TASK OBJECTIVE — Can you write out every line of the material below word for word, leaving the pictures out of your answer?

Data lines
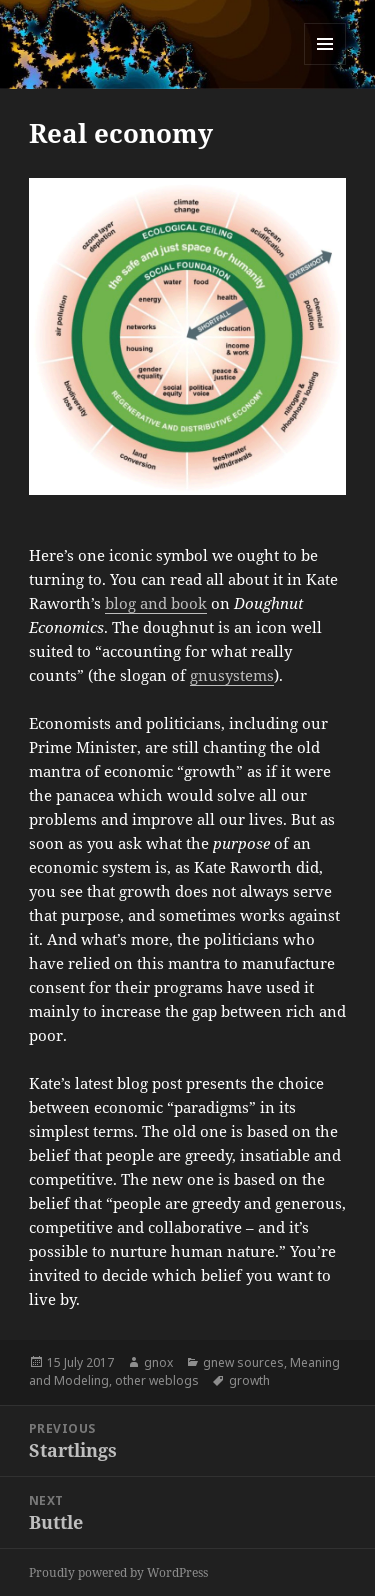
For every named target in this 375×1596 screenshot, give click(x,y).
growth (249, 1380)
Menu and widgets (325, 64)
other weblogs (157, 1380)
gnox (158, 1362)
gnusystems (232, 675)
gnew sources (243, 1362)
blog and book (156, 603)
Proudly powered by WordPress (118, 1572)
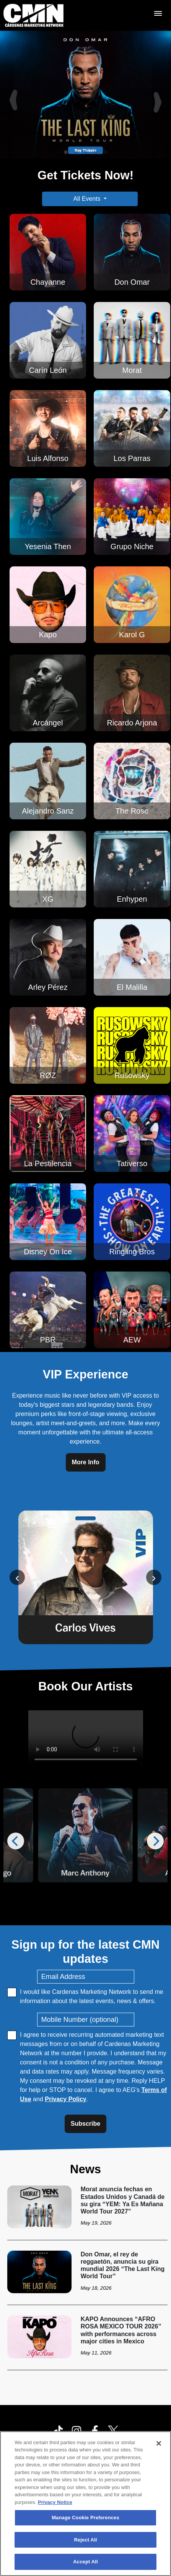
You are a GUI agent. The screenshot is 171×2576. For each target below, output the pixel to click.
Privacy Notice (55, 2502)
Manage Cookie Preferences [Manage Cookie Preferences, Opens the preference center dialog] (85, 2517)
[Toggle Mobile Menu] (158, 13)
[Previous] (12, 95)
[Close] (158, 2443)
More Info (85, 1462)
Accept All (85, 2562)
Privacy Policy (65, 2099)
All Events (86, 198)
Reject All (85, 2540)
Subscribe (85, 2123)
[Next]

EXPECTED ANSWER —
For every named target in this 375×1596 screenshot, give click(x,y).
growth (249, 1380)
Menu and widgets (325, 64)
other weblogs (157, 1380)
gnox (158, 1362)
gnusystems (232, 675)
gnew sources (243, 1362)
blog and book (156, 603)
Proudly powered by WordPress (118, 1572)
You are a GUI agent. The screenshot is 171×2576. For each target below, output the pixel to click.
Privacy Notice (55, 2502)
Manage Cookie Preferences [Manage Cookie Preferences, Opens the preference center dialog] (85, 2517)
[Toggle Mobile Menu] (158, 13)
[Previous] (12, 95)
[Close] (158, 2443)
More Info (85, 1462)
Accept All (85, 2562)
Privacy Policy (65, 2099)
All Events (86, 198)
Reject All (85, 2540)
Subscribe (85, 2123)
[Next]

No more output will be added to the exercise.